Over the past decade, lipid nanoparticles (LNPs) have emerged as a transformative delivery platform, particularly in the field of mRNA vaccines, by enabling the stabilization and efficient intracellular delivery of nucleic acids. Importantly, the FDA approved LNPs used in the Pfizer-BioNTech and Moderna COVID-19 vaccines, rely on polyethylene glycol (PEG) to stabilize the nanoparticle in vivo . However, recent studies revealed that anti-PEG antibodies are ubiquitous in the population and are known to be a major cause of anaphylaxis and reduced therapeutic efficacy by accelerating blood clearance of PEGylated products. In this study, we report the development of novel poly(2-oxazoline) (POx) “stealth” lipids as PEG alternatives for LNP formulation. POx polymers are known to be poorly immunogenic and mitigate accelerated blood clearance. Upon varying polymer hydrophilicity and molecular weight, we screened transfection efficiency in multiple cell lines and evaluated top candidates in vivo by intramuscular administration. Our findings demonstrate that POx-lipids incorporating shorter hydrophilic methyl- and ethyl-oxazoline POx chains enhance transfection both in vitro and in vivo , while concurrently reducing liver accumulation and improving dendritic cell uptake - key features for effective vaccine delivery.
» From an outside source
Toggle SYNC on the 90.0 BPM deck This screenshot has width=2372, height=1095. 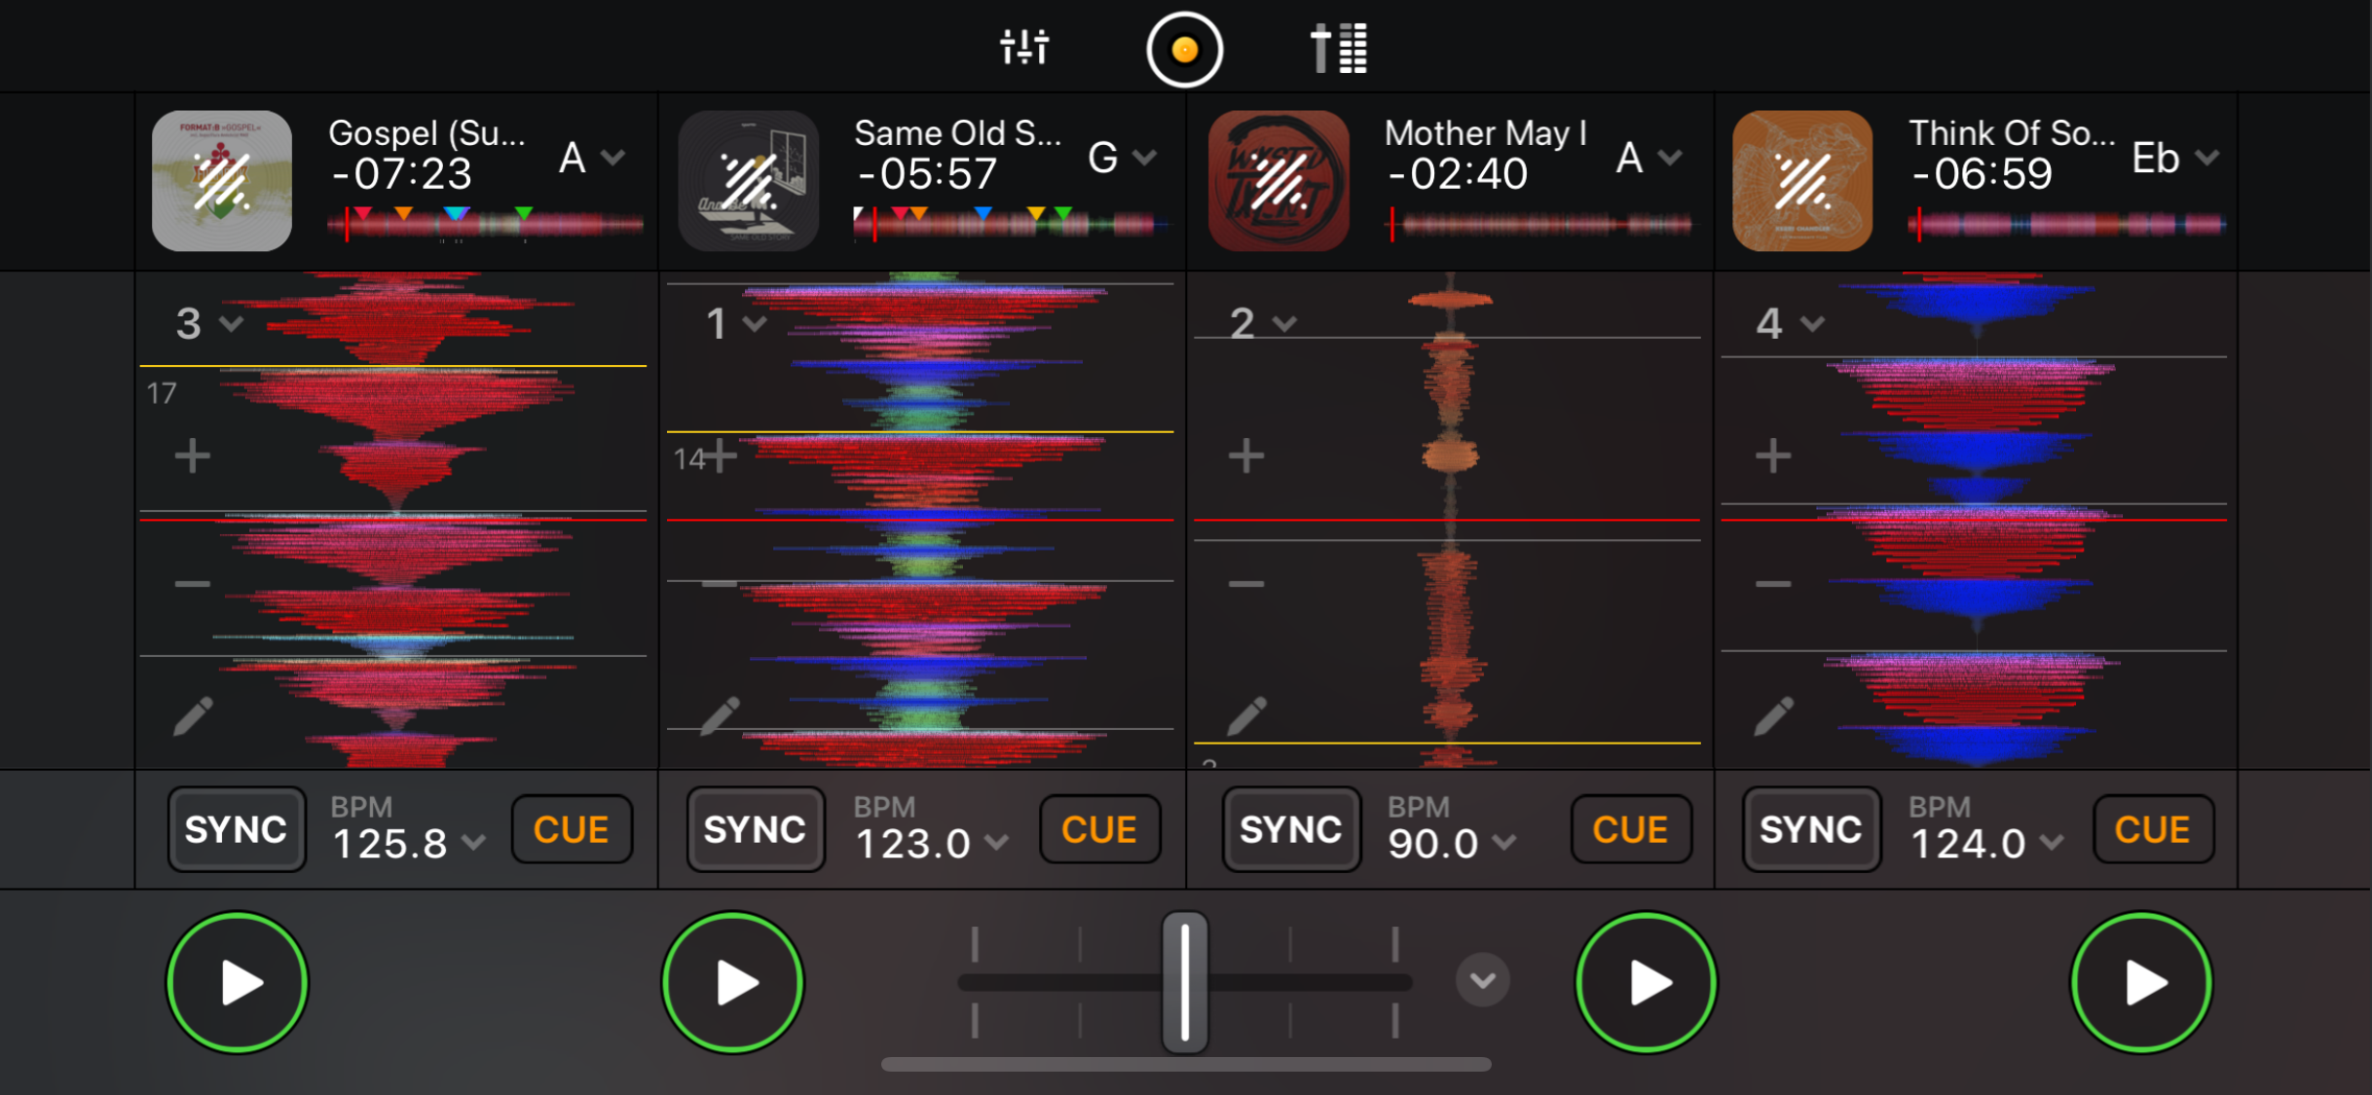[x=1290, y=830]
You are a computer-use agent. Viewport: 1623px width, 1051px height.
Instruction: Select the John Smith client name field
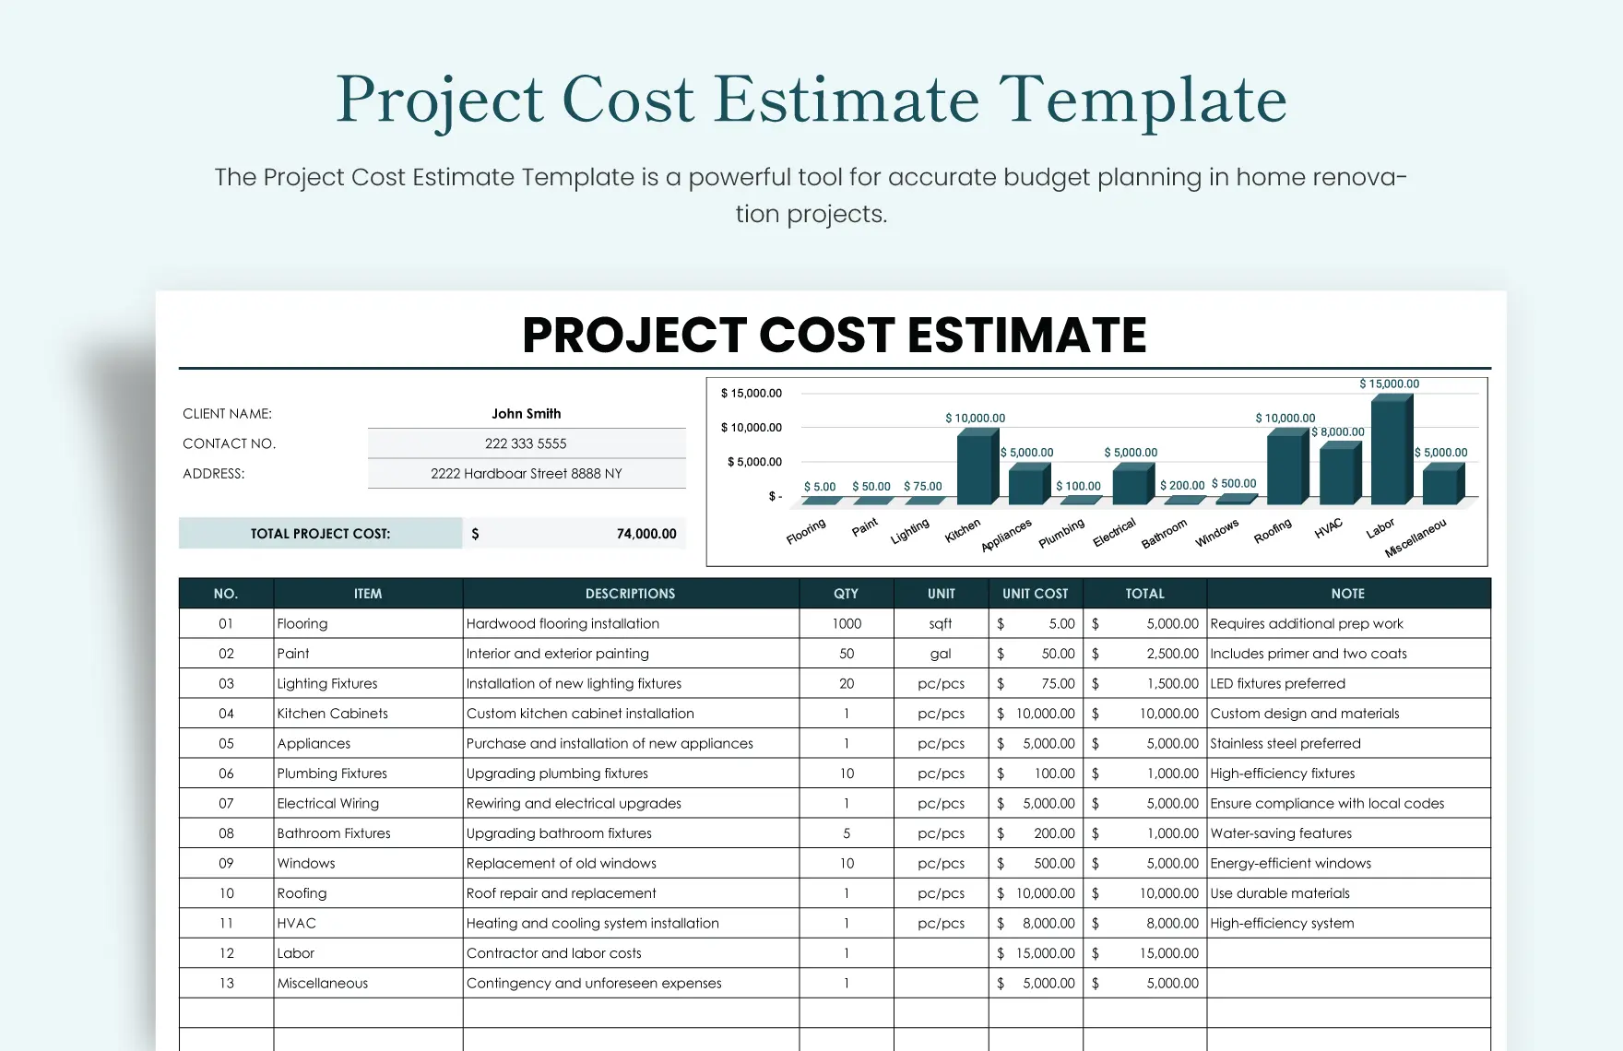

These POx-lipids boost expression in muscle tissue by up to threefold, and greatly increase accumulation in extrahepatic tissues, including lymph nodes and spleen - critical sites for immune priming in the in the context of vaccination. Altogether, this work marks a notable advancement toward replacing PEG in LNP-based therapies and provides a clear path to optimizing POx-lipids for targeted vaccine and therapeutic applications.